■ Assignment ■
Count every line in the data below where the word "node" appears, then state only that count.

(Collected data)
======
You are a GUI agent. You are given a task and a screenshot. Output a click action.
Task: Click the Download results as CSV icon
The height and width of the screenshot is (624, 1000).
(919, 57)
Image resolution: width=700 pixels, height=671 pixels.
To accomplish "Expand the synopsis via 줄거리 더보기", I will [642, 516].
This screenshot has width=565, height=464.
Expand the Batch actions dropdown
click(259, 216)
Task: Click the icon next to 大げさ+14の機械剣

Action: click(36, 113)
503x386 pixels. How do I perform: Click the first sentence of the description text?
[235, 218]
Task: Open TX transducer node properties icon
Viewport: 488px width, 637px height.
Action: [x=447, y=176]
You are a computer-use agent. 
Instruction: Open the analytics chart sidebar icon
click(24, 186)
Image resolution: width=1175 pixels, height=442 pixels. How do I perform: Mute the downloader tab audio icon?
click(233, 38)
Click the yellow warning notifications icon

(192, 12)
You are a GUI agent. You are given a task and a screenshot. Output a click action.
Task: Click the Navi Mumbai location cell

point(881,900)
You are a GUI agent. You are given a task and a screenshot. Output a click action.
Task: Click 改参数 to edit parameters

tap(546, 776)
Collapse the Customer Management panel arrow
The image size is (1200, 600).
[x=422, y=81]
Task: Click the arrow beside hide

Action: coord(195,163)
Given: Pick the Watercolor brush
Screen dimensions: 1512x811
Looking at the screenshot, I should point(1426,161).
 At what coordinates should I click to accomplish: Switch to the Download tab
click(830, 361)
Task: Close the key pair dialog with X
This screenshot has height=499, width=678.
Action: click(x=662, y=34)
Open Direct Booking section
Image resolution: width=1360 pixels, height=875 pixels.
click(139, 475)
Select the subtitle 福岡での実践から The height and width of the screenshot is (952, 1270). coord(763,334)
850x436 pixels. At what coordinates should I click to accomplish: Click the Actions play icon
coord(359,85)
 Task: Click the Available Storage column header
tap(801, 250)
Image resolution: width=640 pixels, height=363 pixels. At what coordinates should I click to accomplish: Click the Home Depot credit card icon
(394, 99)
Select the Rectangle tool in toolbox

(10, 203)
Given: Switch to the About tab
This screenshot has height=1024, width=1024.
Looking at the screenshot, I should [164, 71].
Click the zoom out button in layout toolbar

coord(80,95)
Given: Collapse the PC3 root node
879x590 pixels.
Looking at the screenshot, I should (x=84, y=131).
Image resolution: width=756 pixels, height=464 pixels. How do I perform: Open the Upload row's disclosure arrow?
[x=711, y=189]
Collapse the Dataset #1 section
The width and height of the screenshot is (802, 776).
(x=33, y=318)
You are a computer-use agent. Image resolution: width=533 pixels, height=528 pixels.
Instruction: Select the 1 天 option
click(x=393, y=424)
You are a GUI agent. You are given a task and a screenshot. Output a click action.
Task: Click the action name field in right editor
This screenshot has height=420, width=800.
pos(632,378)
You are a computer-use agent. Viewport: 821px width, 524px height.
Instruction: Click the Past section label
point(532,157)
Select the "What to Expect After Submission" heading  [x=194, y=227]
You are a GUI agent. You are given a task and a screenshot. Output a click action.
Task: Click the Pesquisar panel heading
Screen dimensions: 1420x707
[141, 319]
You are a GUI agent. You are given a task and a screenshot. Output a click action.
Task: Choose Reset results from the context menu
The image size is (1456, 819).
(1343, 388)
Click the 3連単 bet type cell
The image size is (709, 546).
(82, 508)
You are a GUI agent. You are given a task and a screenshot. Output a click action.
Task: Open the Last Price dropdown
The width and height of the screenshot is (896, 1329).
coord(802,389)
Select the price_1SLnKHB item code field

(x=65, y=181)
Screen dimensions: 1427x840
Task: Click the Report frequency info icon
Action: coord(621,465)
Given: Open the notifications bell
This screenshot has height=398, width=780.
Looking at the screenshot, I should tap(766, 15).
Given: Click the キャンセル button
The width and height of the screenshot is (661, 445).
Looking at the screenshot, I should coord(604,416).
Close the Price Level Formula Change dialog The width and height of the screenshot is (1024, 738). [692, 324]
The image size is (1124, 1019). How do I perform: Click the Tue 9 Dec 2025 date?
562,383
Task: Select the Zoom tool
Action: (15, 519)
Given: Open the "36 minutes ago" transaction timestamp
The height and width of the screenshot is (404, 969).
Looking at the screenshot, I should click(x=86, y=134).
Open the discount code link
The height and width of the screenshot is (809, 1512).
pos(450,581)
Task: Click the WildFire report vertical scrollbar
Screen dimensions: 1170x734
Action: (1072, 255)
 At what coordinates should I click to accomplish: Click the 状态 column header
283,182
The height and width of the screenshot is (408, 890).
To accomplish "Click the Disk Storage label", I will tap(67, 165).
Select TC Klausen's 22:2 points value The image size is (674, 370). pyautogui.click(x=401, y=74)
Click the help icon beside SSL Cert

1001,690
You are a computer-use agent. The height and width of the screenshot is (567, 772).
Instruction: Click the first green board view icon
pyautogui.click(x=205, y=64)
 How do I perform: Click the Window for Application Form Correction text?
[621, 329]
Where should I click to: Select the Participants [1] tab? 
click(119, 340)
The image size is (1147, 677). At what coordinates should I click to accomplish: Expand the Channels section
======
■ Result ■
2